■ **What the exercise asks**
An exact copy of the data is required, with no pictures in it.

------

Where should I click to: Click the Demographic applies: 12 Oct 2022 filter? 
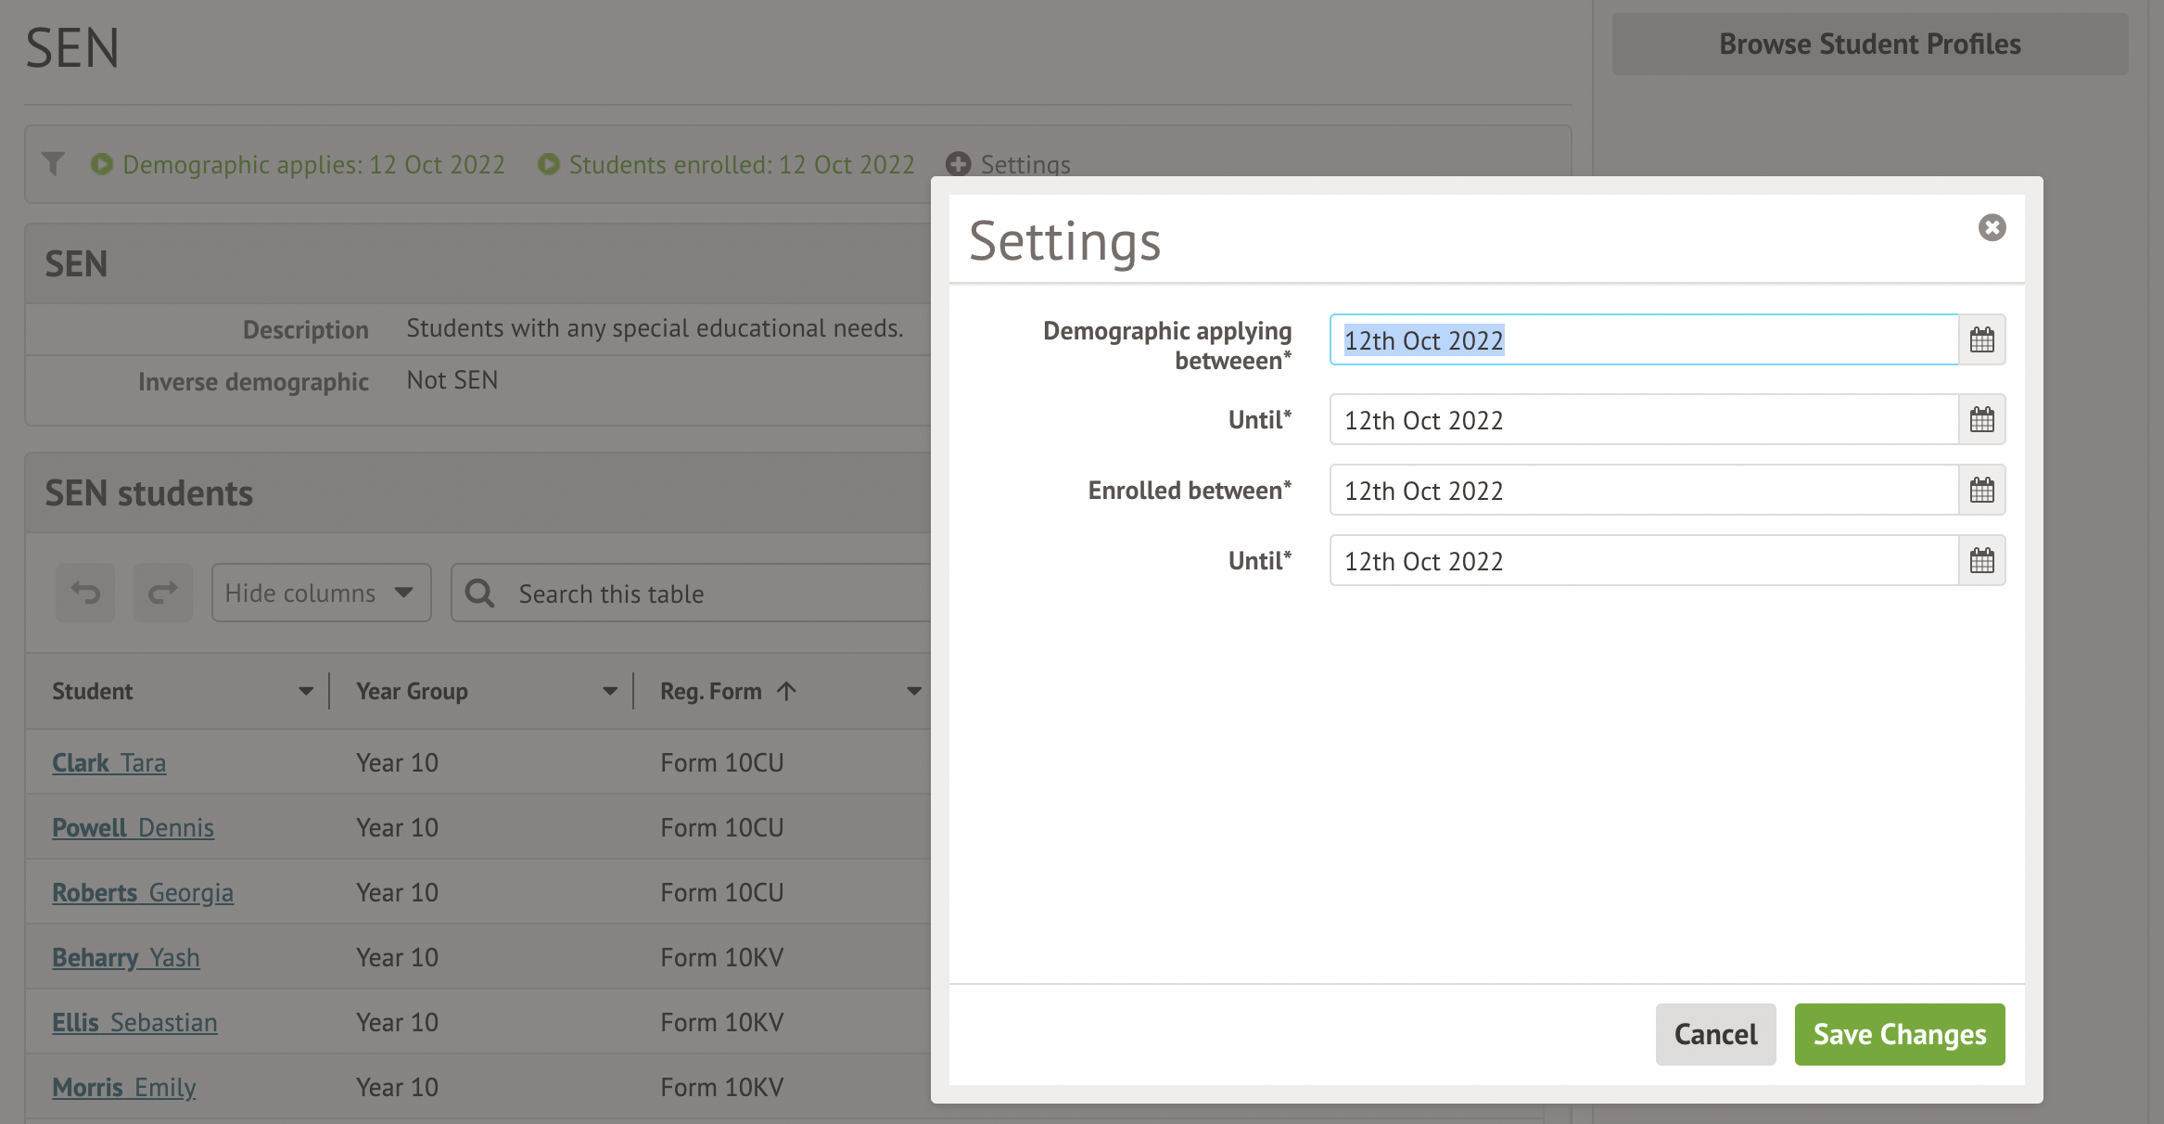(x=299, y=164)
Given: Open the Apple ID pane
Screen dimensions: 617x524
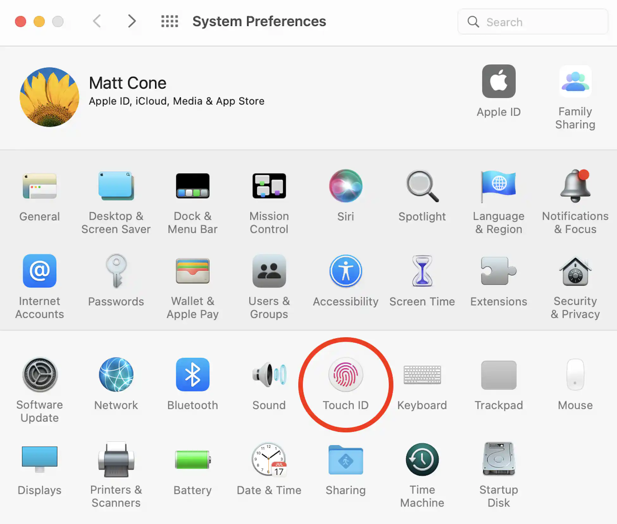Looking at the screenshot, I should click(498, 82).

------

■ **Result of the exercise**
Where should I click to: Click the Demographic applies: 12 Oct 2022 filter? 
(x=299, y=164)
Given: Open the Apple ID pane
Screen dimensions: 617x524
Looking at the screenshot, I should click(498, 82).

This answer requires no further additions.